** DATA FOR PROCESSING follows **
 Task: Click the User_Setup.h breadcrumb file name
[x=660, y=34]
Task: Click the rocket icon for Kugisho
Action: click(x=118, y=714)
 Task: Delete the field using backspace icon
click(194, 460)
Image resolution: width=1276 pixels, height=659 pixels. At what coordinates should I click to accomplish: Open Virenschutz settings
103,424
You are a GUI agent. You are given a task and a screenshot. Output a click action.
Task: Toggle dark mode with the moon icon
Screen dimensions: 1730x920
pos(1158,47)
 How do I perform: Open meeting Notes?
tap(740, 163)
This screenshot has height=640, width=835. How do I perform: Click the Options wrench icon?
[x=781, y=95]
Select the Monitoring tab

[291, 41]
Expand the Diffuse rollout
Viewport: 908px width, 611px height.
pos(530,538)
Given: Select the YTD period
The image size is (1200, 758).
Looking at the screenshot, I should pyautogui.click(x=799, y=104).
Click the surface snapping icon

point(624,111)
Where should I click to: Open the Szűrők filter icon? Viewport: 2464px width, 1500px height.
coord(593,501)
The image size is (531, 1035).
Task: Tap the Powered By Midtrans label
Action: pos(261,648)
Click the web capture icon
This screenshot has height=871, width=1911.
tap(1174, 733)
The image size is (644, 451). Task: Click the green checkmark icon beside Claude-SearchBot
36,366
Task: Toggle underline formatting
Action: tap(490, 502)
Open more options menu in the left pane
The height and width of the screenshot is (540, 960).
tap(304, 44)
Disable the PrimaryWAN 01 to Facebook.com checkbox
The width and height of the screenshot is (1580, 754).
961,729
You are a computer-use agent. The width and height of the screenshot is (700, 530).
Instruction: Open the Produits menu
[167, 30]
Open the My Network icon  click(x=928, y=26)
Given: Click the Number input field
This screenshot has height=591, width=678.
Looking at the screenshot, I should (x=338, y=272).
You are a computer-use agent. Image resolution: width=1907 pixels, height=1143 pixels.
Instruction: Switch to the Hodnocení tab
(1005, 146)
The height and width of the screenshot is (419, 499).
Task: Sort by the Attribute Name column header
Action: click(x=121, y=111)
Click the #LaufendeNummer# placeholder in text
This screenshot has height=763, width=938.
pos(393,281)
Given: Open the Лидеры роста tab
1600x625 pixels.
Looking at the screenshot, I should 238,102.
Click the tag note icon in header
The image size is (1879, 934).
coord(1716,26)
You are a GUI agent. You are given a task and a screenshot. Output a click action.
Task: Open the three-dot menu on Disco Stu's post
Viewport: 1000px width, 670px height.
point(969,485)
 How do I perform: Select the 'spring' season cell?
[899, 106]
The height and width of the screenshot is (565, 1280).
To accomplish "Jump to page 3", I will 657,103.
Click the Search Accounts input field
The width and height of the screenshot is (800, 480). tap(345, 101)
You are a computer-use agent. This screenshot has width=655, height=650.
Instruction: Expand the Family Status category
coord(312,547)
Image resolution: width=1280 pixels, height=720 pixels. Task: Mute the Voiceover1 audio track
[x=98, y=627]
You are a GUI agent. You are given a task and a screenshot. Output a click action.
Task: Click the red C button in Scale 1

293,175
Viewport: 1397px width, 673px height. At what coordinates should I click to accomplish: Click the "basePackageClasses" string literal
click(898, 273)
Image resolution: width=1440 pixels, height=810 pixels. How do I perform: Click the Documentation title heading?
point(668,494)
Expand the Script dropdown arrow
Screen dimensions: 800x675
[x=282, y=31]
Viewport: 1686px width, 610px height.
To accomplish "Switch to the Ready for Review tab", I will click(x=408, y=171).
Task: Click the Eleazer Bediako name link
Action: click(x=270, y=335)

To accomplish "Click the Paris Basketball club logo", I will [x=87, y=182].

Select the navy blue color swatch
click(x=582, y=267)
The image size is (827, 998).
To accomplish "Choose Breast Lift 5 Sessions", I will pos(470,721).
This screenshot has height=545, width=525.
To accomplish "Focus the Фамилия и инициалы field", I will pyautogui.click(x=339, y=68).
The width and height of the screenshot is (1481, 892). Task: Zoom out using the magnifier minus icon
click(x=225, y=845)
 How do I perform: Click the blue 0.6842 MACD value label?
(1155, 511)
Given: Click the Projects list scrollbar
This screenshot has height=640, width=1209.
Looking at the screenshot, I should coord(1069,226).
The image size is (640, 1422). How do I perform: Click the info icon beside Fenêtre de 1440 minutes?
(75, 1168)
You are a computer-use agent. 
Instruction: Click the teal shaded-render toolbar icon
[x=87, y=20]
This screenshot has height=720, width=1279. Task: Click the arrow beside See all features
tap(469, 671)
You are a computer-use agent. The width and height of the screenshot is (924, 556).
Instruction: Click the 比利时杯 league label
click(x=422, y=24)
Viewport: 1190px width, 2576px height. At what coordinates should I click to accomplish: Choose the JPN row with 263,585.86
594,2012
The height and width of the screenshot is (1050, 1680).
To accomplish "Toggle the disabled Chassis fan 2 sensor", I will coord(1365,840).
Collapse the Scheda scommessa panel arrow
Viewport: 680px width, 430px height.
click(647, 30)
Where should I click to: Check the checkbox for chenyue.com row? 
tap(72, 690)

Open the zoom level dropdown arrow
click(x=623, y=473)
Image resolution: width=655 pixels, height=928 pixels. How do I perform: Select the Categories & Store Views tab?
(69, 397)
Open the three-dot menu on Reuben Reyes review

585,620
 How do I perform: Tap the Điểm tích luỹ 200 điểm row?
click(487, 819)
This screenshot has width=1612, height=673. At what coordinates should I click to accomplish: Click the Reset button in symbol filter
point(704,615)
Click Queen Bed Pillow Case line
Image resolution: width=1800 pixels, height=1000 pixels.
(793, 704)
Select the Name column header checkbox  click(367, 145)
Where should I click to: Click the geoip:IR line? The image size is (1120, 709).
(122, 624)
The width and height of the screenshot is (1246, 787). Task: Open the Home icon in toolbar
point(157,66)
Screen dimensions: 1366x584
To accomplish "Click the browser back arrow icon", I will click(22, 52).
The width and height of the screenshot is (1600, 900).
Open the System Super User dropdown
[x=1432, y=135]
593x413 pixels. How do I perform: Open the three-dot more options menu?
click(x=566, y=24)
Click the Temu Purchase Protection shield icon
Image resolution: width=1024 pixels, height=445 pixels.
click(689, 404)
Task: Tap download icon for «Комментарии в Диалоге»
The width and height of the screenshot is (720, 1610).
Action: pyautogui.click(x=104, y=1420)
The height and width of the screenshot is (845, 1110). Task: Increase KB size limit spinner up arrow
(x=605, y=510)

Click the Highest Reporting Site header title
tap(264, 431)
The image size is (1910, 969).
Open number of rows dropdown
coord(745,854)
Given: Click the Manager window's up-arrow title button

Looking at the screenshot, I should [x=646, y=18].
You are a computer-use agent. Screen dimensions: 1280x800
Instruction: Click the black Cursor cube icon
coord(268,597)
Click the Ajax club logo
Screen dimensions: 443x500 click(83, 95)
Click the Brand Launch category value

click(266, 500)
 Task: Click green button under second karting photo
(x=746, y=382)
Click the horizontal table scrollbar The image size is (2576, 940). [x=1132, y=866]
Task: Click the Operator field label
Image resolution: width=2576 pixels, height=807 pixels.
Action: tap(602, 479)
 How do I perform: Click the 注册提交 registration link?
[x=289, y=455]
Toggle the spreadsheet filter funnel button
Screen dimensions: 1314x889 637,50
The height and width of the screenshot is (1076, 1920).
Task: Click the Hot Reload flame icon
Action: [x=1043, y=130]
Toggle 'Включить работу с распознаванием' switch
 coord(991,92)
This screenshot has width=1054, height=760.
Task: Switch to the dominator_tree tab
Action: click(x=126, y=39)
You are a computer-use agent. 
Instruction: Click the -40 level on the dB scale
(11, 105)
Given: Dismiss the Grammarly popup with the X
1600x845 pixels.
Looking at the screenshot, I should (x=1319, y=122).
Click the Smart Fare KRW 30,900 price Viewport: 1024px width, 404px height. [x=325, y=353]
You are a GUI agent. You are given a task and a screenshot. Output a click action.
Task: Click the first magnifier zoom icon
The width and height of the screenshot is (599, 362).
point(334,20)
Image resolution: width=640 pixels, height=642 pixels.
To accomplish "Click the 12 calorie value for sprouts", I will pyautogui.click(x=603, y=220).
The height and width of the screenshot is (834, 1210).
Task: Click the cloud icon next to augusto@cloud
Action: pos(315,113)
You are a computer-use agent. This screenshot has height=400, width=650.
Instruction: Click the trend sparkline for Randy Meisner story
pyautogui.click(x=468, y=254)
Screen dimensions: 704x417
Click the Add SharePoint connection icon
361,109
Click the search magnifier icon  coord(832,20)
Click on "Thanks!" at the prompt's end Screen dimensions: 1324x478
** End of DATA FOR PROCESSING **
→ **WORK ITEM**: From the records above, reproduce exactly the lines from the one with "Where should I click to: Open" to the one with "Click the web capture icon", both included, and no others.

→ **SOLUTION TO THE PROBLEM**:
Where should I click to: Open the Szűrők filter icon? Viewport: 2464px width, 1500px height.
coord(593,501)
The image size is (531, 1035).
Task: Tap the Powered By Midtrans label
Action: pos(261,648)
Click the web capture icon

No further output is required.